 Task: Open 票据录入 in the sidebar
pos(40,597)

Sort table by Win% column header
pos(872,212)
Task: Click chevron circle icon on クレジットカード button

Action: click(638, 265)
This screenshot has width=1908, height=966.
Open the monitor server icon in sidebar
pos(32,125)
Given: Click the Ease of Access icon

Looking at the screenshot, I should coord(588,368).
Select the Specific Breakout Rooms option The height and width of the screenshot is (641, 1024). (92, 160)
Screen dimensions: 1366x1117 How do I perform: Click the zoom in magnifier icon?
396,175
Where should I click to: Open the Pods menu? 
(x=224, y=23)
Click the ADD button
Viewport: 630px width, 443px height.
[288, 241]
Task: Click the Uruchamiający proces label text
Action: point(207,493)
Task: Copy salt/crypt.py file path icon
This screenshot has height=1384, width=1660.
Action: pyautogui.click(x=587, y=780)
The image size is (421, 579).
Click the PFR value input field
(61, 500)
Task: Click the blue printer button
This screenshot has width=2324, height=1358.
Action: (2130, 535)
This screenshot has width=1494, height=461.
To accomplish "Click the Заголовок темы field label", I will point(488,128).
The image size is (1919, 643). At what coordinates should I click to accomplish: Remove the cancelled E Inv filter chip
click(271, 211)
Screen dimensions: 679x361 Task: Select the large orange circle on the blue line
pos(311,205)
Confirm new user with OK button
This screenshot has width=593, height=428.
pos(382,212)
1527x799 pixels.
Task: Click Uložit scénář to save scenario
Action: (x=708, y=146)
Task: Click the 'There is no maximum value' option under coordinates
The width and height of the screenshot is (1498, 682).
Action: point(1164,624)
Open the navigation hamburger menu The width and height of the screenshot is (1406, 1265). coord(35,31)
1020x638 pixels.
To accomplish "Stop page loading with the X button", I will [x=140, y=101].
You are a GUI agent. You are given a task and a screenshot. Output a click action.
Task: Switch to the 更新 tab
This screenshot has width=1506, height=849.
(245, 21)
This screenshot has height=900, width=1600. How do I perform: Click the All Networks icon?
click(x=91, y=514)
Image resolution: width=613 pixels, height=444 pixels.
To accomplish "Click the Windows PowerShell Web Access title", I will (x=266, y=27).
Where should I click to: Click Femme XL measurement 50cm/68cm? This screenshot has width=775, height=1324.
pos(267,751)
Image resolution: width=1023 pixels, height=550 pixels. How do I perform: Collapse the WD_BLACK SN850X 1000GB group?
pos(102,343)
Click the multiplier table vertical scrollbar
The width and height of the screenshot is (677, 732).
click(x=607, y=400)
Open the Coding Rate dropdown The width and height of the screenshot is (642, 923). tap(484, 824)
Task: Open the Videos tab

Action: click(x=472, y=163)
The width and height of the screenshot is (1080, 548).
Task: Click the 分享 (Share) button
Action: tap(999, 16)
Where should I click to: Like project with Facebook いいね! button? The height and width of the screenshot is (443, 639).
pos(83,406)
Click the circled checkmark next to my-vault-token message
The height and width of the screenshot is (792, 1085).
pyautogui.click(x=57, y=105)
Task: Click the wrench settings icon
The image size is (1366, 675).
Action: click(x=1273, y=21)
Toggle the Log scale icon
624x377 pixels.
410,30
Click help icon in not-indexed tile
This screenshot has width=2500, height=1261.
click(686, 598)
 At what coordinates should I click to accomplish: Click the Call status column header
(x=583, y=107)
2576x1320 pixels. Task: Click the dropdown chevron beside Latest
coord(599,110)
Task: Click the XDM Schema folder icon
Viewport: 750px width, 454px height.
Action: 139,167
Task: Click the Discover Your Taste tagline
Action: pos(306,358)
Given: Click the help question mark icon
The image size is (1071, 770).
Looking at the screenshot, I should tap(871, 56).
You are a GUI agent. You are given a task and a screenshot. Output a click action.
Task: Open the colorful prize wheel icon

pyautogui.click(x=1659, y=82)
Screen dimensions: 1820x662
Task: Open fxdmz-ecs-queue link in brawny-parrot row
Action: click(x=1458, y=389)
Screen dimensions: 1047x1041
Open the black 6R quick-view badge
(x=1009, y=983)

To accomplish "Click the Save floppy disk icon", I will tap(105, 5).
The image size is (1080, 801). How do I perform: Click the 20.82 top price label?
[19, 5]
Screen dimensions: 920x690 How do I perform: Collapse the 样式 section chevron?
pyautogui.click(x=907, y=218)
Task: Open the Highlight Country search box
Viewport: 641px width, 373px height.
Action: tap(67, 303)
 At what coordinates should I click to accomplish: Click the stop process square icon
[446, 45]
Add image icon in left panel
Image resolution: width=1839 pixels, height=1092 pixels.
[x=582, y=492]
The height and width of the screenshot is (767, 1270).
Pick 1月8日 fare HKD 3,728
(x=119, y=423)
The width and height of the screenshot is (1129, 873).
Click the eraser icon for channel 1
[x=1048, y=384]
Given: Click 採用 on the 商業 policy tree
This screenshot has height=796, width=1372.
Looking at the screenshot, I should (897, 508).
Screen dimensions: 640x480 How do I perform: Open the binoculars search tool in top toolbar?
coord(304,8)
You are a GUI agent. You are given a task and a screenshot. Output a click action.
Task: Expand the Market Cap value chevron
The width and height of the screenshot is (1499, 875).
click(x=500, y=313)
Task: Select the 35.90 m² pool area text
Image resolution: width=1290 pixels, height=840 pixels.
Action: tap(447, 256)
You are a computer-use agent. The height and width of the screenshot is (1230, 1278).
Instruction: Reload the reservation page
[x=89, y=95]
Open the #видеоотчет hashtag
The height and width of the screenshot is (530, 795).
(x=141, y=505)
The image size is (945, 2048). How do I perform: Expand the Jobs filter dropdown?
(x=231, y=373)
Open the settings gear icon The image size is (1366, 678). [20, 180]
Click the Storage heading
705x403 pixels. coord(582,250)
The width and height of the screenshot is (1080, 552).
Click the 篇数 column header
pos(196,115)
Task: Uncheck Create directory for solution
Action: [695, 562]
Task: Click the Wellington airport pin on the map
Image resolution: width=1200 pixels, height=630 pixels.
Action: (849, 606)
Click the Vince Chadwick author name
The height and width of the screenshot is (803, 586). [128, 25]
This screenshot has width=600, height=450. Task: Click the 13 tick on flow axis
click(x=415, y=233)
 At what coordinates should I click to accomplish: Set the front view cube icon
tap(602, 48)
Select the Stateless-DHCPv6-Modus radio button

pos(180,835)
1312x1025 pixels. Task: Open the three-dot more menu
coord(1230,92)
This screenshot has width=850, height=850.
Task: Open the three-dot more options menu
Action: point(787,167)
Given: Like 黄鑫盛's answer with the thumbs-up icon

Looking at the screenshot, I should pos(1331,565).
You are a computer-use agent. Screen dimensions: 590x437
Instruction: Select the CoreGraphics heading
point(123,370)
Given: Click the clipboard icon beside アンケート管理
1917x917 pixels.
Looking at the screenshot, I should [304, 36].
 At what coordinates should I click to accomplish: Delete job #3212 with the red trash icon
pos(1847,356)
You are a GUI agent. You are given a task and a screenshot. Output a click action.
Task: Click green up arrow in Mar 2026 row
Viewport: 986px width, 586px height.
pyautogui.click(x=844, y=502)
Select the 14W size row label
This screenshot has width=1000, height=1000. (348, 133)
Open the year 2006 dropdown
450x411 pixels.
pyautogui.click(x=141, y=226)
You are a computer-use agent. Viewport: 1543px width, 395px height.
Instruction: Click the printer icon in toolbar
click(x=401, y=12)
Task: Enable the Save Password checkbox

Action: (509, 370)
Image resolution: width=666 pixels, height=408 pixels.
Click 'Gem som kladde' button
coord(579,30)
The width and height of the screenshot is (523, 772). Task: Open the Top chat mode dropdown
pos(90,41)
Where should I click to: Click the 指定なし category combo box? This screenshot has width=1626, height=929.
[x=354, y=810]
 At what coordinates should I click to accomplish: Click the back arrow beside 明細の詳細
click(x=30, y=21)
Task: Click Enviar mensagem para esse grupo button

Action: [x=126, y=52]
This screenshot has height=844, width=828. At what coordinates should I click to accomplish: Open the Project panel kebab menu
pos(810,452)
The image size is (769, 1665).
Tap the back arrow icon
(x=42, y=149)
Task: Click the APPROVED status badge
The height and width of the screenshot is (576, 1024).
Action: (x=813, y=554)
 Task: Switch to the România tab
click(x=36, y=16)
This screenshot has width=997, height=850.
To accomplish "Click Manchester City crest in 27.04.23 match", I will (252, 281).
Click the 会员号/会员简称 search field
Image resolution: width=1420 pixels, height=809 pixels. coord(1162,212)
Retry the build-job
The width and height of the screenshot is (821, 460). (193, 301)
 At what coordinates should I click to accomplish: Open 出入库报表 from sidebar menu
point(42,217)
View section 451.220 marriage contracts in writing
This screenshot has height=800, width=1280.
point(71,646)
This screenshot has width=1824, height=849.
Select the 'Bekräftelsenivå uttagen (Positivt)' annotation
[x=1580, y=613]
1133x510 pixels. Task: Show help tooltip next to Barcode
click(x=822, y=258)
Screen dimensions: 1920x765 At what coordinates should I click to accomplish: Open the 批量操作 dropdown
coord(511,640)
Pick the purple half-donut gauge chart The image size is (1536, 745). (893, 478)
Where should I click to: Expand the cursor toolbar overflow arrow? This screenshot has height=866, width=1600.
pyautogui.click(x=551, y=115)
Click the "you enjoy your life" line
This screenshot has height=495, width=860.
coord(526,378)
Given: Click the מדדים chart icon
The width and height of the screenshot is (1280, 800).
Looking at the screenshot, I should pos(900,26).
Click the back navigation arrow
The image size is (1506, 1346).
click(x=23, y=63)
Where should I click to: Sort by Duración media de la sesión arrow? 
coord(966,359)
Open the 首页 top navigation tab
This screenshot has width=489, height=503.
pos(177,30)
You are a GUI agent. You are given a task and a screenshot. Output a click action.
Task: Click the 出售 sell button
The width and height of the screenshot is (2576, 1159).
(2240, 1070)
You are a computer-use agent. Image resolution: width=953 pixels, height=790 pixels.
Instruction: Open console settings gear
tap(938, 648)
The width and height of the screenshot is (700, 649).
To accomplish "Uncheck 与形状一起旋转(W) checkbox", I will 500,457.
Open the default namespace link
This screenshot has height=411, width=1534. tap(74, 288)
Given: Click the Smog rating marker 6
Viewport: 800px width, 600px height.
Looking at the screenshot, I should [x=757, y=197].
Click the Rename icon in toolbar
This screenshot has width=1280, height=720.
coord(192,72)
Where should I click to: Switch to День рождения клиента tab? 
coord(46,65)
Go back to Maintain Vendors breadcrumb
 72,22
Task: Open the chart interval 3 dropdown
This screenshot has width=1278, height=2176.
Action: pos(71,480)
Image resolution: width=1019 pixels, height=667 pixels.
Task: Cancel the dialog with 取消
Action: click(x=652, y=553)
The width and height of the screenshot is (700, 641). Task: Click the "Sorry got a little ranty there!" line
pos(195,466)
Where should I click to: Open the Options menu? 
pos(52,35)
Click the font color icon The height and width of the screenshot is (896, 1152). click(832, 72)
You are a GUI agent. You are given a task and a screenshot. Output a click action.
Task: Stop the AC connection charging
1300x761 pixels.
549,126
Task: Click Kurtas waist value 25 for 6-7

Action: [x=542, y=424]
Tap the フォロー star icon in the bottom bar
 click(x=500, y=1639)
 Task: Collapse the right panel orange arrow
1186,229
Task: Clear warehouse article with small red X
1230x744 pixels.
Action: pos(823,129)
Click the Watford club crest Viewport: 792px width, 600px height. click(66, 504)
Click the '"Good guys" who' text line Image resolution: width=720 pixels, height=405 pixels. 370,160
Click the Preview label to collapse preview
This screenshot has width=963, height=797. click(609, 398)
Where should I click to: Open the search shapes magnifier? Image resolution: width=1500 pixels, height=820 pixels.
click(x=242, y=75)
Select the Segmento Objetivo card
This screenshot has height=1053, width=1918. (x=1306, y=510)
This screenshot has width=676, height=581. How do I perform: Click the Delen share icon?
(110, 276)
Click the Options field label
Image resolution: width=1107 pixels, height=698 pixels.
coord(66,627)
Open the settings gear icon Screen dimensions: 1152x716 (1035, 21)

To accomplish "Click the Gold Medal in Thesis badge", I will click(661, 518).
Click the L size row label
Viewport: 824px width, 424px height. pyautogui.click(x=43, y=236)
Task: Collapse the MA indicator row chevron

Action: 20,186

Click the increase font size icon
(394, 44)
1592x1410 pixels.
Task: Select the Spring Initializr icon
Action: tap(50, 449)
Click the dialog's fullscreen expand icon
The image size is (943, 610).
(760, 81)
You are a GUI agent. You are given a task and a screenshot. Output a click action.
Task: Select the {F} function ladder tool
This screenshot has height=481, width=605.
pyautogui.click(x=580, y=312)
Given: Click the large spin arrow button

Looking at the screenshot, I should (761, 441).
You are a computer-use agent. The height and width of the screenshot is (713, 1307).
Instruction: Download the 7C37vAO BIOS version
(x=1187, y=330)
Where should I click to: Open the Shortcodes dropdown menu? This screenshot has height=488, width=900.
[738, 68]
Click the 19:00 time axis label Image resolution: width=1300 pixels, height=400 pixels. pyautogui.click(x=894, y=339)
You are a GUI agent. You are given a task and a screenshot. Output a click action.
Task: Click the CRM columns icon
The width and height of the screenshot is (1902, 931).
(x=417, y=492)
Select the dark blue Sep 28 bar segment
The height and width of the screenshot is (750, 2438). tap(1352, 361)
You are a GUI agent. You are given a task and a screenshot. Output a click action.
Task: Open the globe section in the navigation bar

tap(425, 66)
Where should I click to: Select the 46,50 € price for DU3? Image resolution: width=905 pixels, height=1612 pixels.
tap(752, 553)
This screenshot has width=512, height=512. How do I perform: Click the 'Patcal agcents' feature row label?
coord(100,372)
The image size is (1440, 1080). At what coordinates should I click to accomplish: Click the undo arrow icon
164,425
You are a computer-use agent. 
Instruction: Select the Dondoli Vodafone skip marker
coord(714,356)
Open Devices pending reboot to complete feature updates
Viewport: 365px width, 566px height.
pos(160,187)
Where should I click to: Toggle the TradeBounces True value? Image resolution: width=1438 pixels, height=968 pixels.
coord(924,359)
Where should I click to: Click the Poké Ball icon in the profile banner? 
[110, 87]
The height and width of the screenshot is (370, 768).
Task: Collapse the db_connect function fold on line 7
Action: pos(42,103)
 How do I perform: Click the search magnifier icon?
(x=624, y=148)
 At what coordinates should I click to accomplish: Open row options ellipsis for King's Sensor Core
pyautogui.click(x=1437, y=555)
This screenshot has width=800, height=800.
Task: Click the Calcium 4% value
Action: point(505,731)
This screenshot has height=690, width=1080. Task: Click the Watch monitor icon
——
** To do **
"crest" is the word to look for; copy every line of the data that has it.

** Solution **
To accomplish "Click Manchester City crest in 27.04.23 match", I will (252, 281).
Click the Watford club crest Viewport: 792px width, 600px height. click(66, 504)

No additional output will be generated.